That this was the system best adapted to secure the triumph of his faith there can be no doubt, and the story plainly shows how strictly Mahomet considered his duty to be confined to what was so. This is the first passage that intimates any anticipation of the future extent of his spiritual empire-but it seems rather to have originated in the exultation of recent victory, than in any sober and unalterable conviction. In the next year the Moslims were totally defeated at Ohad.-Mahomet himself was severely wounded, and narrowly escaped with life. Among the many contradictory excuses by which he strove, in chapter 3, to recon

concile this untoward event with his promises and his pretensions, the reader will observe with satisfaction that he never once alludes to any certain and definite hopes of the future. He seems to have accounted for it in his own mind by supposing it to be a trial of his followers' sincerity; but in his eagerness to relieve their apprehensions he rings the changes on every imaginable topic applicable to the occasion, with a hurried inconsistency that sufficiently marks his anxiety and embarrassment.

This was the only check (if we except the doubtful war of the Ditch, spoken of in chapter 33) which Mahomet met with, and this his energy and abilities soon retrieved. Not a year passed without the reduction or submission of some hostile tribe. Though commanded to kill and slay, and spare not, he seems to have considered himself authorized to treat on less sanguinary terms, and some of his enemies were allowed to remove unmolested from his dangerous vicinity. Treachery and breach of faith, however, he never pardoned, and the entire massacre of a Jewish tribe that had revolted, is a terrible instance of the severity he thought himself bound to exercise on such occasions.

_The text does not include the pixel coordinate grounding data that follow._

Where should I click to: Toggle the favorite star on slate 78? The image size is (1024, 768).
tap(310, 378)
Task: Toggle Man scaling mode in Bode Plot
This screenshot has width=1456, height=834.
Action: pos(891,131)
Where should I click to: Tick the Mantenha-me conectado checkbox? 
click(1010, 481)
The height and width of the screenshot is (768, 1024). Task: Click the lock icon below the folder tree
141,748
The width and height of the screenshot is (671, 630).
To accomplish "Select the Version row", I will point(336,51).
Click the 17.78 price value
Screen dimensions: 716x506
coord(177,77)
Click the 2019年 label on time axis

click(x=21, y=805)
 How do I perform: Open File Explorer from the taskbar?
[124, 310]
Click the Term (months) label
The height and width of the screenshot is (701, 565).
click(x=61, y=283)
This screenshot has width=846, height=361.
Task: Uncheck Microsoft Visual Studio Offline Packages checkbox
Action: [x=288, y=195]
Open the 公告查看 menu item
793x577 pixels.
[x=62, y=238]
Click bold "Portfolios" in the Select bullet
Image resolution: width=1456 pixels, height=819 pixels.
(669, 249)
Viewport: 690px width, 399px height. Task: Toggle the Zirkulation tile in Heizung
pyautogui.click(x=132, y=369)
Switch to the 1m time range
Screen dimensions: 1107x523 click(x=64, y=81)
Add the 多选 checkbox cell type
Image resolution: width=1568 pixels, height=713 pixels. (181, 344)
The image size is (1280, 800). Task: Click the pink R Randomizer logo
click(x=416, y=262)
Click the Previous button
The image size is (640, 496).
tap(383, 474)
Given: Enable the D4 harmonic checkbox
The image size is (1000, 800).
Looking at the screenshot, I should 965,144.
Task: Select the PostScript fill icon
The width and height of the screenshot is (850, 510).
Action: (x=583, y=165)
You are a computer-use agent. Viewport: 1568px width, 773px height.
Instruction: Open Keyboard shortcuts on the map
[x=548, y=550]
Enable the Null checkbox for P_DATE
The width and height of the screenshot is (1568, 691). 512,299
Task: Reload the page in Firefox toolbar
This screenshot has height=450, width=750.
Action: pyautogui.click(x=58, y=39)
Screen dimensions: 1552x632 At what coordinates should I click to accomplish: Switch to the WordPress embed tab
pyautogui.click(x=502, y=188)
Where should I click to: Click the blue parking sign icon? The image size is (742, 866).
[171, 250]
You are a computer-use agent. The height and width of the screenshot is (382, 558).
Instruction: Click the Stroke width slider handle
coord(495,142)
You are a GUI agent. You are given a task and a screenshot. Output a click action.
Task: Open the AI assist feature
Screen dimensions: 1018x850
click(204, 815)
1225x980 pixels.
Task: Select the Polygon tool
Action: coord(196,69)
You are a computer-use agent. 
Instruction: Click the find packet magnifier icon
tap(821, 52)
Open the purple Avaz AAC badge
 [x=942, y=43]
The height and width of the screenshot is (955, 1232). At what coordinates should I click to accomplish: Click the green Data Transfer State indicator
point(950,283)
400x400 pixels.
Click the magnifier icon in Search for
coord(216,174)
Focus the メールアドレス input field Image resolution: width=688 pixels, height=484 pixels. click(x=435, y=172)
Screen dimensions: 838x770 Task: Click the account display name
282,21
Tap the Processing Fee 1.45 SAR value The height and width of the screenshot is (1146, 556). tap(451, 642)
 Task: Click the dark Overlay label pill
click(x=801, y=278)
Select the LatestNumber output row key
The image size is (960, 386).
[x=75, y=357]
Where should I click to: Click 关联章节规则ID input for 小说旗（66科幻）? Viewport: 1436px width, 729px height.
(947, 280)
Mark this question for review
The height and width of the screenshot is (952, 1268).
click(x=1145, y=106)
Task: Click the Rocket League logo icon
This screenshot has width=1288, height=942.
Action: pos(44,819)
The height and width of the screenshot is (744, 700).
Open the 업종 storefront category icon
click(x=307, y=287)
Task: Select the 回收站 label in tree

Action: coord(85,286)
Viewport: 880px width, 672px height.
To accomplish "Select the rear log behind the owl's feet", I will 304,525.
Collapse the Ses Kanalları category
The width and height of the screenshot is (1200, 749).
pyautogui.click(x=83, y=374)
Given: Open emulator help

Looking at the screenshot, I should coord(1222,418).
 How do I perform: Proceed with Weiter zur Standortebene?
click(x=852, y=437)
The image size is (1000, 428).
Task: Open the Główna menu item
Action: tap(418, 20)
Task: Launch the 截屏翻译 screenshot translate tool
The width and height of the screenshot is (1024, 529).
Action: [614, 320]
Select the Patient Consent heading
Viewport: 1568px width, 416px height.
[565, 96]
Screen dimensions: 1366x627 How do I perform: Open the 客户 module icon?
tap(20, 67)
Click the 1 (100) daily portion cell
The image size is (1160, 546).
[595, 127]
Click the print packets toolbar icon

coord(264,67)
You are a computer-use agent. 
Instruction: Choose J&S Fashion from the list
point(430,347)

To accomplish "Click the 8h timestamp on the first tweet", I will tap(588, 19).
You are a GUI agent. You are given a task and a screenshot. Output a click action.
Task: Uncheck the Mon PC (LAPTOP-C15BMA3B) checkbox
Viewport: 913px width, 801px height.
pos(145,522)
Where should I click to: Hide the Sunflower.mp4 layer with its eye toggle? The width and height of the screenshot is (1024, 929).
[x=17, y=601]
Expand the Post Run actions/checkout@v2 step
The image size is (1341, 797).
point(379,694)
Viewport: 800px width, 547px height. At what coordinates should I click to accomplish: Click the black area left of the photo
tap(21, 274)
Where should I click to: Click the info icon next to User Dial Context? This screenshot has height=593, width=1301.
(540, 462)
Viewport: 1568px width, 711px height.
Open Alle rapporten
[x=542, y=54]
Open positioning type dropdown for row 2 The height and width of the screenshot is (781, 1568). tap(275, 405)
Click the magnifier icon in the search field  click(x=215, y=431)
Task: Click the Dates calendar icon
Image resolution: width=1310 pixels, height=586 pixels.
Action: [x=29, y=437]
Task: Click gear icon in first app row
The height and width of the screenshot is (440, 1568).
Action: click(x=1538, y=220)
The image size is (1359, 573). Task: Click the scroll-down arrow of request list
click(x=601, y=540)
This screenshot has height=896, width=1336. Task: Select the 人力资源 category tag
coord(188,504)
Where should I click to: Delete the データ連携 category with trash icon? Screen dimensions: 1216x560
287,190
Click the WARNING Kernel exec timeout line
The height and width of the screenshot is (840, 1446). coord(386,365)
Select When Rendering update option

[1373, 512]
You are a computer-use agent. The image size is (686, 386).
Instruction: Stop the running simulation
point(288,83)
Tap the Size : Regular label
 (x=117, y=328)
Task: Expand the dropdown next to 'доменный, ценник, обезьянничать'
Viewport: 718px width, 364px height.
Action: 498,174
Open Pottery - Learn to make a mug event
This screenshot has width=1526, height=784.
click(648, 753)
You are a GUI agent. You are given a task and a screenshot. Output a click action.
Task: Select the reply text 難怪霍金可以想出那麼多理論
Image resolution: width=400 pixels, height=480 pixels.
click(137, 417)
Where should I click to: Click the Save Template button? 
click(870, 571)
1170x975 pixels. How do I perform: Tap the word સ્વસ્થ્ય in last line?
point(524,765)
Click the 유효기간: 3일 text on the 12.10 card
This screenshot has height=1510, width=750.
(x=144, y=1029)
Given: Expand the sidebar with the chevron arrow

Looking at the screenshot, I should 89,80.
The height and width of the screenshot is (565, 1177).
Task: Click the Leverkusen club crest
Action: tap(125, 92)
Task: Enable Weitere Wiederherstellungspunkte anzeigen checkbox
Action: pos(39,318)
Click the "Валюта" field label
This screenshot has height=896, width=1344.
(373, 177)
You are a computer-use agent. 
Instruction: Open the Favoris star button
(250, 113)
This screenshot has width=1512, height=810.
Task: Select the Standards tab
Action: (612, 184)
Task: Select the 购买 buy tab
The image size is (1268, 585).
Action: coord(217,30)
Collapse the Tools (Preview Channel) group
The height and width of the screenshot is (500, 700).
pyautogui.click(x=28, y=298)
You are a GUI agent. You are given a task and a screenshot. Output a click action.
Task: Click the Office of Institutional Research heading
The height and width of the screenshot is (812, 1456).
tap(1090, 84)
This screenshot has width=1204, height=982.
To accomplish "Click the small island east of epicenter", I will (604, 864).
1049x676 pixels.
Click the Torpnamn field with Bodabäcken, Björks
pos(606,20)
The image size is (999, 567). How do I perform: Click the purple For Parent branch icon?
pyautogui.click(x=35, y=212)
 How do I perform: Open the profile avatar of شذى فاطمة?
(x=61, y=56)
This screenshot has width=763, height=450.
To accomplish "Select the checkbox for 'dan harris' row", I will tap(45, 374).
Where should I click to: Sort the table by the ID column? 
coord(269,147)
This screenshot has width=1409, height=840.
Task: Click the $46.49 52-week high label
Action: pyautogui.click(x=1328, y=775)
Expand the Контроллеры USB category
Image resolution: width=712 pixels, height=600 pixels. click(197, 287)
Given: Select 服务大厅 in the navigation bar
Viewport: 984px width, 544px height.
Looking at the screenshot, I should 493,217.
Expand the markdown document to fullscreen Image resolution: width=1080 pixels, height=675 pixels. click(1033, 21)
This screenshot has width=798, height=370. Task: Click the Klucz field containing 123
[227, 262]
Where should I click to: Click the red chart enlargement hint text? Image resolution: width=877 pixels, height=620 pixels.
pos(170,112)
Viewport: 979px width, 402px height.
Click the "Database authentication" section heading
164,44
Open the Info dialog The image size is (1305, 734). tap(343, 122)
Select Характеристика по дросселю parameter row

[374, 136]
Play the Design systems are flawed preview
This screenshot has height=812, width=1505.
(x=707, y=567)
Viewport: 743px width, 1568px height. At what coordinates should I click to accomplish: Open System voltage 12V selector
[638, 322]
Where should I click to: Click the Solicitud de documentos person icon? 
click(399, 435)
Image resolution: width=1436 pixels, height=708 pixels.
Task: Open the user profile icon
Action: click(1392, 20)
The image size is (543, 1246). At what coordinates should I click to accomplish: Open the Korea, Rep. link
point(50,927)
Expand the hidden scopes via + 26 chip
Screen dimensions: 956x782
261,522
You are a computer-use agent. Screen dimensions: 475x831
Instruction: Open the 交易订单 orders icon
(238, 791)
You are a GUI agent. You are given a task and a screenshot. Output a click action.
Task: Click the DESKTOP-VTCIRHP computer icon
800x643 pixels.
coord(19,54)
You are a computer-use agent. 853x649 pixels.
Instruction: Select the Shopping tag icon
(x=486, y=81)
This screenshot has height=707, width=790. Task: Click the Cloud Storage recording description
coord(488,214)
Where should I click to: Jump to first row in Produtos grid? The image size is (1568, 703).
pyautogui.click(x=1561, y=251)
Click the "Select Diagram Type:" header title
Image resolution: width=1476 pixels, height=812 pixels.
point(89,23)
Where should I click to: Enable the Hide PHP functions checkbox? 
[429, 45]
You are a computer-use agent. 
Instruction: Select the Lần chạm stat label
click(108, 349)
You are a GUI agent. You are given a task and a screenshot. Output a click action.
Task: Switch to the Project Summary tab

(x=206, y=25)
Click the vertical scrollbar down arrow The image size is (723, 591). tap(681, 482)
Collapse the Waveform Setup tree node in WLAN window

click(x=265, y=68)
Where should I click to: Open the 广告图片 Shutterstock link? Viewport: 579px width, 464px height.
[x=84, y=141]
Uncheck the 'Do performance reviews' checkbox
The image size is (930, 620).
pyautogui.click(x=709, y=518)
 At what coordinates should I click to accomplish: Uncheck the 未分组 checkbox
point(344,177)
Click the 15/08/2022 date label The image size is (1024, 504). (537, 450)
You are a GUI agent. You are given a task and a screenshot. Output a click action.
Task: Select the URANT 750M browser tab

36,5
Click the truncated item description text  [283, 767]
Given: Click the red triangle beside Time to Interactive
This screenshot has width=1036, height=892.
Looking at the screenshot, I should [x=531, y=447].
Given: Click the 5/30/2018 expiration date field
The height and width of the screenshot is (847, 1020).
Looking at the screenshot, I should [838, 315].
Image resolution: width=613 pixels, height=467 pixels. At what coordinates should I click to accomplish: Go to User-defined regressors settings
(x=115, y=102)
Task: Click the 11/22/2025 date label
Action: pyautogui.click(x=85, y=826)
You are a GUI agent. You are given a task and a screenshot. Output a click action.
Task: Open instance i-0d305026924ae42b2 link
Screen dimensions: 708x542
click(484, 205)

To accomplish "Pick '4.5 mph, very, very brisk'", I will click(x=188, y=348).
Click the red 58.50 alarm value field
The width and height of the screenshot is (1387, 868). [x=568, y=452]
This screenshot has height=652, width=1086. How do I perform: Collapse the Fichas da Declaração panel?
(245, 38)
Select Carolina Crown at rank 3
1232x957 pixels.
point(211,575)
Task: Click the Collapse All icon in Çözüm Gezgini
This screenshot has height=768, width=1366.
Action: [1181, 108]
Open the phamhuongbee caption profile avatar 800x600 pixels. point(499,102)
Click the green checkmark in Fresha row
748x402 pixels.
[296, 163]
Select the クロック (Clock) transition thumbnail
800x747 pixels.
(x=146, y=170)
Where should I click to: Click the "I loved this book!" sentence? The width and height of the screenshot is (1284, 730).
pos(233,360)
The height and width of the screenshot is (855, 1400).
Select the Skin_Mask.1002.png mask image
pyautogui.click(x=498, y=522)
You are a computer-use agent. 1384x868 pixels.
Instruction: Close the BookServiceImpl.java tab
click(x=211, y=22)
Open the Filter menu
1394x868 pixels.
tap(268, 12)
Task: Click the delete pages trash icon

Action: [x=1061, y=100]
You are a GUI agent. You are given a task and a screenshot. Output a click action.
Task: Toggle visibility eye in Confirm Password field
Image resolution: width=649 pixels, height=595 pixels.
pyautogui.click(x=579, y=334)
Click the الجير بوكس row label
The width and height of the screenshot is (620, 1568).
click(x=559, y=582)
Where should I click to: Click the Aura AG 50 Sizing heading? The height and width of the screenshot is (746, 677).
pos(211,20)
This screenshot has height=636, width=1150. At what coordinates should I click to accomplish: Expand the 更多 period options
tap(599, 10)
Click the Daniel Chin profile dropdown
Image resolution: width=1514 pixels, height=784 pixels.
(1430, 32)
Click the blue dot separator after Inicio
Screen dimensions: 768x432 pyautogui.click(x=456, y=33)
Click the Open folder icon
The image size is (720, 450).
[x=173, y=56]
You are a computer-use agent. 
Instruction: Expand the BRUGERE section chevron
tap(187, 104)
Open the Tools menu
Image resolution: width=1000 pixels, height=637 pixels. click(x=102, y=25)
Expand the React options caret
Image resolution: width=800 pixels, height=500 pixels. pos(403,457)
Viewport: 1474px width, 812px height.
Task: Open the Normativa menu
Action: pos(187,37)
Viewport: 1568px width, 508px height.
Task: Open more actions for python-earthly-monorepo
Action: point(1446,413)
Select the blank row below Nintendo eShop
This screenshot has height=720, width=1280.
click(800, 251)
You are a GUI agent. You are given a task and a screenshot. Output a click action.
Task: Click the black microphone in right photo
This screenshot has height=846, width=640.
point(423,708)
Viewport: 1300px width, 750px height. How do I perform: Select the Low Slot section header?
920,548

Many passages, relating both to Jews and Christians, are to be found in all the Medinian chapters; and his conduct towards both people is sufficient to show that hostility in general was no farther his object than as he was prompted to it by his religious persuasions. Appealing as he did to their Scriptures, as the foundation and the proof of his own prophetic office, the idolaters of Mecca had considered him from the beginning as a Jewish or Christian sectarian. Far from wishing to disown the connection, he made every attempt to strengthen it by conversion from those sects. But the hopes he entertained on this subject never prevented him from inveighing against what he termed their departure from the original purity of their respective faiths. The christian tenets in particular were the subject of his repeated and most violent vituperations, from the grossness with which the insufficiency of language renders unavoidable in expressing them.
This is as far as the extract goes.